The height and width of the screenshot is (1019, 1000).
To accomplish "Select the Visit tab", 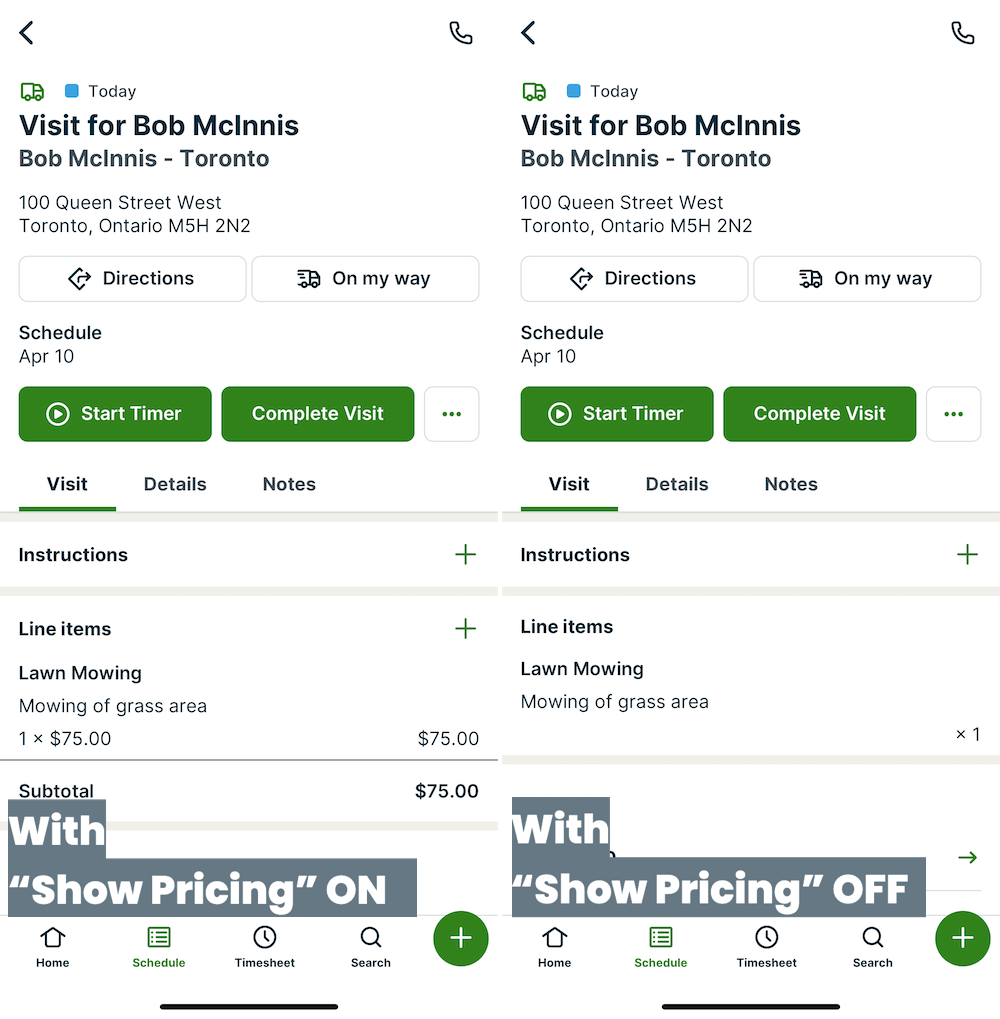I will pyautogui.click(x=66, y=484).
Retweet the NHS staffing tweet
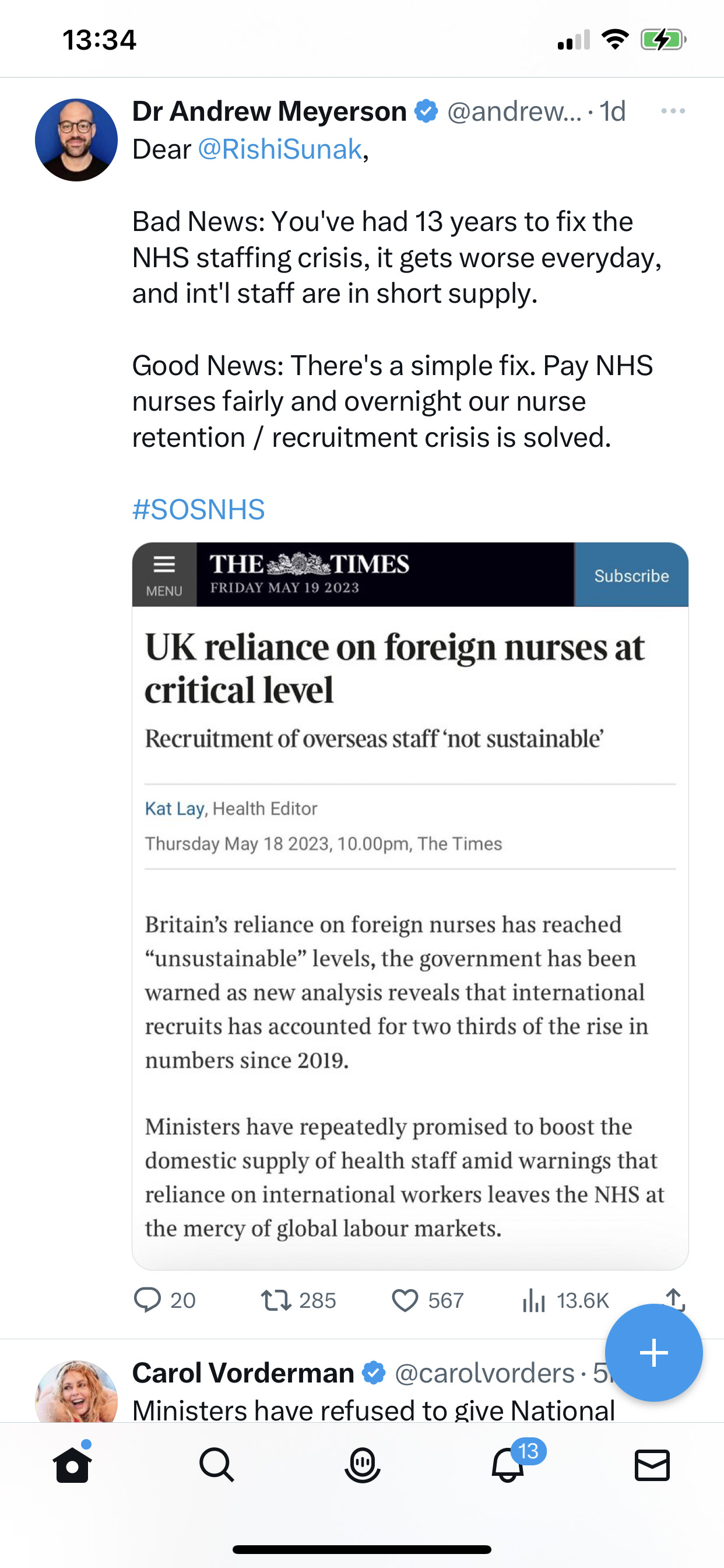724x1568 pixels. 276,1300
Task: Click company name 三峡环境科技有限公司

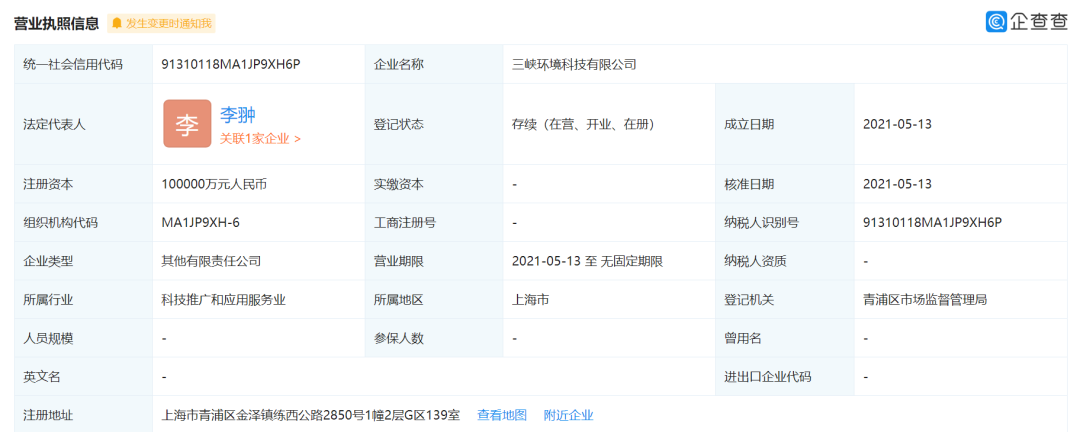Action: (x=574, y=64)
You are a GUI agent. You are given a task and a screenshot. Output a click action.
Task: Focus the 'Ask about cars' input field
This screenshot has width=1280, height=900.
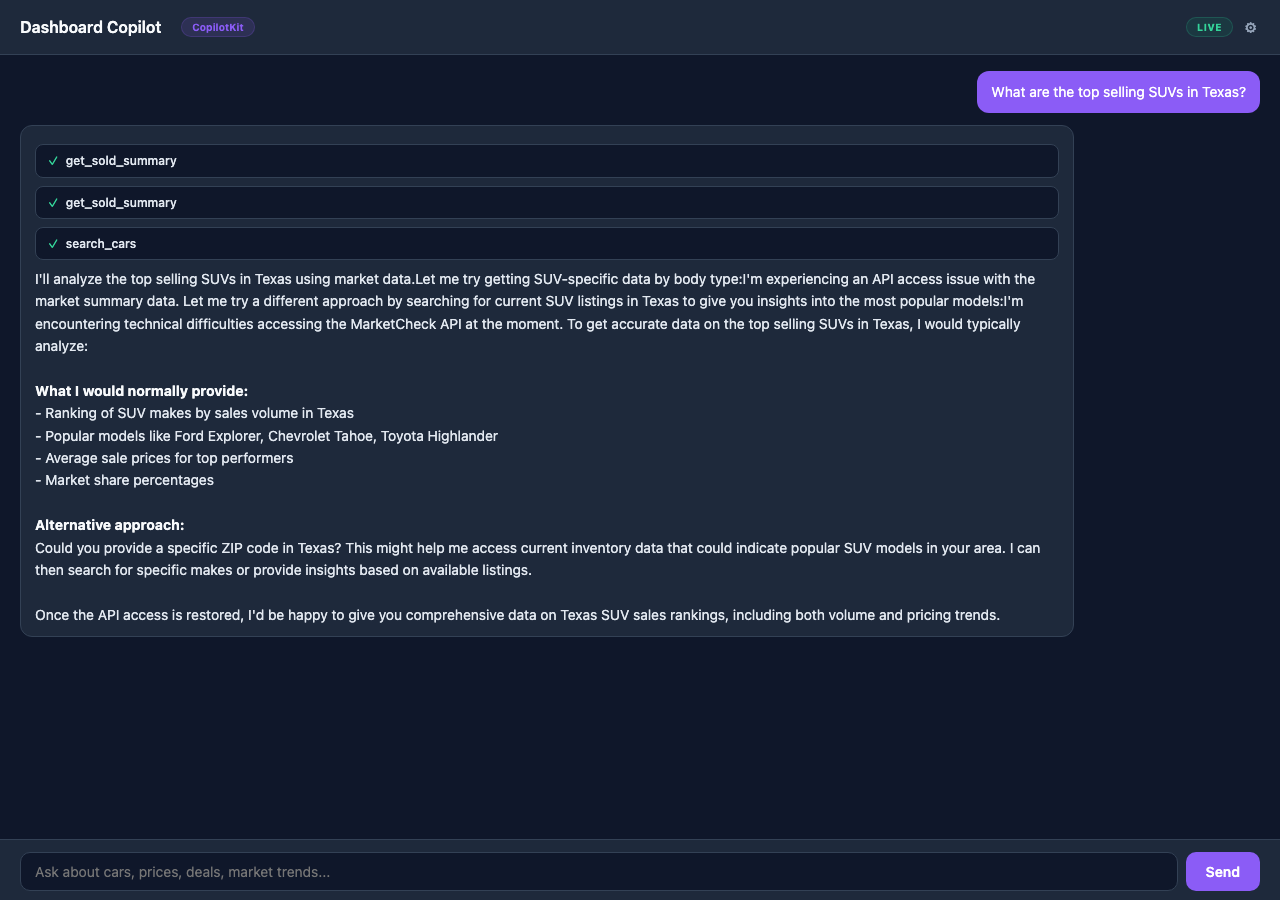coord(600,871)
◇ ◇ ◇ ◇ ◇
- **Request**
Reproduce word for word the stretch of the listing from the line containing "You are a GUI" through the end of the listing, omitting the pictures.

- **Expected answer**
You are a GUI agent. You are given a task and a screenshot. Output a click action.
Task: Focus the 'Ask about cars' input field
This screenshot has width=1280, height=900.
coord(600,871)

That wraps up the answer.